Essential Medical has announced initiation of enrolment in a post-market clinical registry in the regions where Manta is commercially available.
Principal investigator Nicolas Van Mieghem, medical director of the Department of Interventional Cardiology at Thoraxcenter, Erasmus Medical Center, Rotterdam, the Netherlands stated, “Manta has quickly become our standard of care at the Thoraxcenter. In our experience, Manta proved to be safe, effective, and easy to use, but now it is time to confirm our results in a multicentre prospective study. We will be enrolling 500 patients in up to 20 centres from the Netherlands, Switzerland, Finland, Denmark, and Sweden.”
Gary Roubin, chief medical officer of the company, stated, “We are excited to keep the momentum going with Nicolas Van Mieghem as we have just finished enrolment in our US IDE trial. We are confident these studies will continue to show that Manta will enable safer and more effective large bore closure with faster ambulation and discharge. Our goal is to show with even greater numbers that Manta will address the access site complications that continue to limit the advancement of large bore procedures because vascular closure technology has not kept pace with valve and stenting technologies.”
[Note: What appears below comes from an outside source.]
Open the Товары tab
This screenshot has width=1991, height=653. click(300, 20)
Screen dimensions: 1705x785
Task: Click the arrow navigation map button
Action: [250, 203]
Manta is a novel CE-marked vascular closure device designed to close punctures ranging from 10F to 25F at femoral arterial access sites after percutaneous cardiac and peripheral catheterisation procedures that use a large-bore device, such as transcatheter aortic valve implantation, endovascular aneurysm repair, ventricular assist device, and balloon aortic valvuloplasty. Manta is an investigational device in the US and Canada and is not yet commercially available.
The Manta device is CE marked and currently available for sale in the Netherlands, Norway, Finland, Denmark and Sweden. The company recently announced the completion of enrolment in its IDE study and expects to submit its PMA by the end of the first quarter 2018.